Of the 603 CRE isolates, 276 (46%) were carbapenemase producing and 327 (54%) were non-carbapenemase producing, respectively. The organisms most frequently identified were (38%), complex (26%), and (16%). We obtained the following percent susceptibility to novel β-lactam agents: ceftazidime-avibactam (95%), meropenem-vaborbactam (92%), imipenem-relebactam (84%), and cefiderocol (92%). Aminoglycosides and the polymyxins provided greater incremental coverage as second agents, compared to fluoroquinolones. Amikacin and plazomicin exhibited the greatest additive value. Ceftazidime-avibactam, meropenem-vaborbactam, and cefiderocol were active against 94% of the 220 KPC-producing isolates. Cefiderocol was active against 83% of the 29 NDM-producing isolates. Ceftazidime-avibactam had 100% activity against the 9 OXA-48-like-producing isolates. Tigecycline had the highest activity compared to other tetracyclines against KPC, NDM, or OXA-48-like-producing isolates.
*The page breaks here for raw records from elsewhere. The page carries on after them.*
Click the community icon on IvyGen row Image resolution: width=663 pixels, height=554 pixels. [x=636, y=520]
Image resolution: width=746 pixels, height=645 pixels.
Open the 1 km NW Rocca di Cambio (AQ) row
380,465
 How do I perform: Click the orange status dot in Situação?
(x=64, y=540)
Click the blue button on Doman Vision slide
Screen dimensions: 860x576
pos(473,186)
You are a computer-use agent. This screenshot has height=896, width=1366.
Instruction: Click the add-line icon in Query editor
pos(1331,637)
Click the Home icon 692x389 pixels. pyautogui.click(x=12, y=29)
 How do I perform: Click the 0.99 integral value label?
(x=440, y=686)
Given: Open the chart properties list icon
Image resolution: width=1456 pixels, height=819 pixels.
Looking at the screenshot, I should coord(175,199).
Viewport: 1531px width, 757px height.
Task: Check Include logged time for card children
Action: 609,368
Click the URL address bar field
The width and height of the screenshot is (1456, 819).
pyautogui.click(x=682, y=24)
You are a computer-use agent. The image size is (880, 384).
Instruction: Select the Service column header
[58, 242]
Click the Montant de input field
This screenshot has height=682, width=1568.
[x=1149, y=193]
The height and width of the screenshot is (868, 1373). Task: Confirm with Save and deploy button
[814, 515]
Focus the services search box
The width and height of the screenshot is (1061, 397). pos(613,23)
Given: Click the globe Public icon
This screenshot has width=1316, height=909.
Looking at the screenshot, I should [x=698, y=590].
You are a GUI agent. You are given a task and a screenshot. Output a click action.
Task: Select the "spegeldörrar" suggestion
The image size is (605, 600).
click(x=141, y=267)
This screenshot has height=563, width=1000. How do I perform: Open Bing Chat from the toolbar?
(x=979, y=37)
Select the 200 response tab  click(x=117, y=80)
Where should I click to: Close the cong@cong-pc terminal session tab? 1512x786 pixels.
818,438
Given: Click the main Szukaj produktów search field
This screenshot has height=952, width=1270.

Selection among novel agents requires a nuanced understanding of the molecular epidemiology of CRE. This work provides insights into the comparative activity of novel agents and the additive value of a second antibiotic for empiric antibiotic decision making.
我们比较了 8 种新型β-内酰胺类和四环素衍生物抗生素对一组临床碳青霉烯类耐药肠杆菌科(CRE)分离株的活性,并研究了在β-内酰胺类抗生素中添加氨基糖苷类、氟喹诺酮类或多黏菌素类抗生素以协助经验性抗生素决策的增量药敏获益。
收集了来自美国 3 家医院(2016-2021 年)的独特患者的连续 CRE 临床分离株。通过肉汤微量稀释法获得抗菌药物敏感性测试结果。通过短读长和长读长全基因组测序研究碳青霉烯类耐药的机制。
在 603 株 CRE 分离株中,分别有 276 株(46%)产碳青霉烯酶和 327 株(54%)非产碳青霉烯酶。最常见的分离株分别为 (38%)、 复合体(26%)和 (16%)。我们获得了新型β-内酰胺类药物的以下药敏率:头孢他啶-阿维巴坦(95%)、美罗培南-维巴坦(92%)、亚胺培南-雷巴坦(84%)和头孢地尔(92%)。与氟喹诺酮类药物相比,氨基糖苷类和多黏菌素类药物作为二线药物提供了更大的增量覆盖范围。阿米卡星和黏菌素表现出最大的附加价值。头孢他啶-阿维巴坦、美罗培南-维巴坦和头孢地尔对 220 株产 KPC 株的活性均为 94%。头孢地尔对 29 株产 NDM 株的活性为 83%。头孢他啶-阿维巴坦对 9 株产 OXA-48 样株的活性为 100%。与产 KPC、NDM 或 OXA-48 样株相比,替加环素对其他四环素类药物具有最高的活性。
新型药物的选择需要对 CRE 的分子流行病学有细致的了解。这项工作提供了对新型药物比较活性的深入了解,以及在经验性抗生素决策中添加第二种抗生素的附加价值。